_Task to carry out_.
Please restate the material below word for word, from the first line through the one that contains "Sign In [button] (12, 21)", inclusive.

Entries supplied below:

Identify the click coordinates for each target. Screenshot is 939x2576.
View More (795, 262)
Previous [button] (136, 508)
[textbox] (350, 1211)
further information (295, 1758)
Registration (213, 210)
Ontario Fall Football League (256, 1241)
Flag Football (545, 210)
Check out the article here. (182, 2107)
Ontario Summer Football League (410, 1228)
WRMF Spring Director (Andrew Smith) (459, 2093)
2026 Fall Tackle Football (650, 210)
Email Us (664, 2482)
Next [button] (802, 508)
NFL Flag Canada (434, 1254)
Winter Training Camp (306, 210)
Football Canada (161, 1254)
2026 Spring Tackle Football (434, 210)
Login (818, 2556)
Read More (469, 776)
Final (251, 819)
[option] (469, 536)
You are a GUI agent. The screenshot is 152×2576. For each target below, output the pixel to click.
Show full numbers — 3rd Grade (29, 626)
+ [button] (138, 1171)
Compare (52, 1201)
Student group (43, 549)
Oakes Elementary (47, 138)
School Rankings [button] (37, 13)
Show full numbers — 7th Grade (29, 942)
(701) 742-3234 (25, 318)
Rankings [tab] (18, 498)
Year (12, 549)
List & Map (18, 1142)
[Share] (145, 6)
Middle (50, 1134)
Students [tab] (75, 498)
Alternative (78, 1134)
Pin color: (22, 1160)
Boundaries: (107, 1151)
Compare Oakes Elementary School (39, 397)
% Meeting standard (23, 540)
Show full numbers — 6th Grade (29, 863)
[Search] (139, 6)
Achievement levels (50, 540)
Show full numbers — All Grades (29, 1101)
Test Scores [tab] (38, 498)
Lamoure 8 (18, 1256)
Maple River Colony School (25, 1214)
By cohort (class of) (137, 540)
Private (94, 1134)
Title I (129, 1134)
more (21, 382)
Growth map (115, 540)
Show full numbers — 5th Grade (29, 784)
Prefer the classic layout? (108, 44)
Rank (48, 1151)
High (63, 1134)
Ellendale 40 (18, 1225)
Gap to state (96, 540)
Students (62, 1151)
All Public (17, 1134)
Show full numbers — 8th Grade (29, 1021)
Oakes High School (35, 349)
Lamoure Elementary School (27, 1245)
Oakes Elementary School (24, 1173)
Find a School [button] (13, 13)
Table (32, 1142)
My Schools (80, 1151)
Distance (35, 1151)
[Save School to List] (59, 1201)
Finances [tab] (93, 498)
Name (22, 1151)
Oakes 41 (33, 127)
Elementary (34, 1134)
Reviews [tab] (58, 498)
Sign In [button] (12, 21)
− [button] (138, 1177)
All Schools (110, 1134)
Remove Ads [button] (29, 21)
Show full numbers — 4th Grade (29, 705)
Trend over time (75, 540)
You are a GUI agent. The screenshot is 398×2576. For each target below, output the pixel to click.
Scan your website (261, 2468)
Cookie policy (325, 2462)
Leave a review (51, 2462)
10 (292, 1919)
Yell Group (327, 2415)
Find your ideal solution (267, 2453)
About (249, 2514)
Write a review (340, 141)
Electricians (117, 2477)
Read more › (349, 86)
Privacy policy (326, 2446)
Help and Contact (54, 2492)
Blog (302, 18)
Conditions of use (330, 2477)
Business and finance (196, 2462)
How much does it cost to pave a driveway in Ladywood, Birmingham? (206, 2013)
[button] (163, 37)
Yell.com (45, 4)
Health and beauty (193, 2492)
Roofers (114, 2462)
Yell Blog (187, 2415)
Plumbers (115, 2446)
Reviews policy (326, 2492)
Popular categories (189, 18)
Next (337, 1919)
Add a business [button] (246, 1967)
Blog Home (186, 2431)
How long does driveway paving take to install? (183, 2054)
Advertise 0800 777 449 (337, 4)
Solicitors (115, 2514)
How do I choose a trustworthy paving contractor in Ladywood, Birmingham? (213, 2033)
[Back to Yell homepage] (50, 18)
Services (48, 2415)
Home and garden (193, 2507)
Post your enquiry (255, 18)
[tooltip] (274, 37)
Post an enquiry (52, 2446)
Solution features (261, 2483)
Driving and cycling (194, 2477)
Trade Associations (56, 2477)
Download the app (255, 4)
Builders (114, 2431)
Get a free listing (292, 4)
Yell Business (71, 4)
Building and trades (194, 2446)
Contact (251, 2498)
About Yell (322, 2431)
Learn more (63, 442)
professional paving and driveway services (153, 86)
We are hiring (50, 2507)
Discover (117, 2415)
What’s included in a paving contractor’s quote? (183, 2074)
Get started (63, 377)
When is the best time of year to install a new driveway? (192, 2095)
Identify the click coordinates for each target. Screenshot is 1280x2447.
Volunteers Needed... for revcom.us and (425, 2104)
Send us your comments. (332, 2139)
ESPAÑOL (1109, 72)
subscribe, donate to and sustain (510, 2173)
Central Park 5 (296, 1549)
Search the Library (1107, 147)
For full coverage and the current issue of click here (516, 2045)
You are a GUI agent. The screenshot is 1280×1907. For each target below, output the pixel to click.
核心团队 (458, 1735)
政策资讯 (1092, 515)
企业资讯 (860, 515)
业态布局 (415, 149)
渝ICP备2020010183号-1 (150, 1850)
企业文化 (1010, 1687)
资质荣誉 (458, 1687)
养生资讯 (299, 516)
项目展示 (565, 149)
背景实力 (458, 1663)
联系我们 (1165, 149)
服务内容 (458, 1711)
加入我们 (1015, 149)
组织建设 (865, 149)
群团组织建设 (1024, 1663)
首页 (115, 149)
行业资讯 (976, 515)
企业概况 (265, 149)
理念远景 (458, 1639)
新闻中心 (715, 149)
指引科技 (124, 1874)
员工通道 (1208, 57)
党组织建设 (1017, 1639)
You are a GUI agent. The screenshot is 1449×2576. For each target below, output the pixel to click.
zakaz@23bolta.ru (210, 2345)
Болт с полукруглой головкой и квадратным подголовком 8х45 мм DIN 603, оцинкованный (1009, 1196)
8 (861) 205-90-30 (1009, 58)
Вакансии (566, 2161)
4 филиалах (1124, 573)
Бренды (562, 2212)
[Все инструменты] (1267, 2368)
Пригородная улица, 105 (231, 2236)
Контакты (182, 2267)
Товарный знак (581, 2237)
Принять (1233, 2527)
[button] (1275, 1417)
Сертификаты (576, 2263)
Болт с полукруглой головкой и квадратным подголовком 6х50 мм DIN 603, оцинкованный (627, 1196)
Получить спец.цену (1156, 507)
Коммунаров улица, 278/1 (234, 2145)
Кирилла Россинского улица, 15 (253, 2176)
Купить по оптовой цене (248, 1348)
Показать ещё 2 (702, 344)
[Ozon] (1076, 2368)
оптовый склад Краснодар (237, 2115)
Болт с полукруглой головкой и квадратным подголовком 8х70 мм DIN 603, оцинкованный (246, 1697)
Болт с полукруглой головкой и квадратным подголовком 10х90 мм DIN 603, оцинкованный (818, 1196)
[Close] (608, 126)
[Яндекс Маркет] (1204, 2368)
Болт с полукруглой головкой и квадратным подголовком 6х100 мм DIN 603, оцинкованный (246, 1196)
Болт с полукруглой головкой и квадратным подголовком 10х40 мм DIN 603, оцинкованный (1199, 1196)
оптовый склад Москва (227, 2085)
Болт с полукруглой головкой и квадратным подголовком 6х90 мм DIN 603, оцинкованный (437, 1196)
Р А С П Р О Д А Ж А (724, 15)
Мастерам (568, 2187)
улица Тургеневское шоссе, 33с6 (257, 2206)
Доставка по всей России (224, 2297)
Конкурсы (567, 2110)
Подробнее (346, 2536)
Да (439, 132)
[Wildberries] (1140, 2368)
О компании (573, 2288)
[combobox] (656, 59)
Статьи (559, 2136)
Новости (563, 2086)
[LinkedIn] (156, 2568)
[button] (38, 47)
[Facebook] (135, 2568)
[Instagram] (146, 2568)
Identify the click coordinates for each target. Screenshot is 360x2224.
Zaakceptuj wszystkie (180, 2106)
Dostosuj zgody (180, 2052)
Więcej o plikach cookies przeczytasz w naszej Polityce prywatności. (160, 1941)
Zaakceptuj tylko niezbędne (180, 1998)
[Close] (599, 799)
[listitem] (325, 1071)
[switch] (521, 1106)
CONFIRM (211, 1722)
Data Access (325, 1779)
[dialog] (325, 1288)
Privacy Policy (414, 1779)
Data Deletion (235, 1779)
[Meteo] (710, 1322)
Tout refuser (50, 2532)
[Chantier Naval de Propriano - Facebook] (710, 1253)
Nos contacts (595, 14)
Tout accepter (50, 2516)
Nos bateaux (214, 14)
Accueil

End of Entries supplied.

_Your response_.
Identify the click coordinates for each target. Screenshot is 939x2576.
View More (795, 262)
Previous [button] (136, 508)
[textbox] (350, 1211)
further information (295, 1758)
Registration (213, 210)
Ontario Fall Football League (256, 1241)
Flag Football (545, 210)
Check out the article here. (182, 2107)
Ontario Summer Football League (410, 1228)
WRMF Spring Director (Andrew Smith) (459, 2093)
2026 Fall Tackle Football (650, 210)
Email Us (664, 2482)
Next [button] (802, 508)
NFL Flag Canada (434, 1254)
Winter Training Camp (306, 210)
Football Canada (161, 1254)
2026 Spring Tackle Football (434, 210)
Login (818, 2556)
Read More (469, 776)
Final (251, 819)
[option] (469, 536)
You are a GUI agent. The screenshot is 152×2576. For each target below, output the pixel to click.
Show full numbers — 3rd Grade (29, 626)
+ [button] (138, 1171)
Compare (52, 1201)
Student group (43, 549)
Oakes Elementary (47, 138)
School Rankings [button] (37, 13)
Show full numbers — 7th Grade (29, 942)
(701) 742-3234 (25, 318)
Rankings [tab] (18, 498)
Year (12, 549)
List & Map (18, 1142)
[Share] (145, 6)
Middle (50, 1134)
Students [tab] (75, 498)
Alternative (78, 1134)
Pin color: (22, 1160)
Boundaries: (107, 1151)
Compare Oakes Elementary School (39, 397)
% Meeting standard (23, 540)
Show full numbers — 6th Grade (29, 863)
[Search] (139, 6)
Achievement levels (50, 540)
Show full numbers — All Grades (29, 1101)
Test Scores [tab] (38, 498)
Lamoure 8 (18, 1256)
Maple River Colony School (25, 1214)
By cohort (class of) (137, 540)
Private (94, 1134)
Title I (129, 1134)
more (21, 382)
Growth map (115, 540)
Show full numbers — 5th Grade (29, 784)
Prefer the classic layout? (108, 44)
Rank (48, 1151)
High (63, 1134)
Ellendale 40 (18, 1225)
Gap to state (96, 540)
Students (62, 1151)
All Public (17, 1134)
Show full numbers — 8th Grade (29, 1021)
Oakes High School (35, 349)
Lamoure Elementary School (27, 1245)
Oakes Elementary School (24, 1173)
Find a School [button] (13, 13)
Table (32, 1142)
My Schools (80, 1151)
Distance (35, 1151)
[Save School to List] (59, 1201)
Finances [tab] (93, 498)
Name (22, 1151)
Oakes 41 (33, 127)
Elementary (34, 1134)
Reviews [tab] (58, 498)
Sign In [button] (12, 21)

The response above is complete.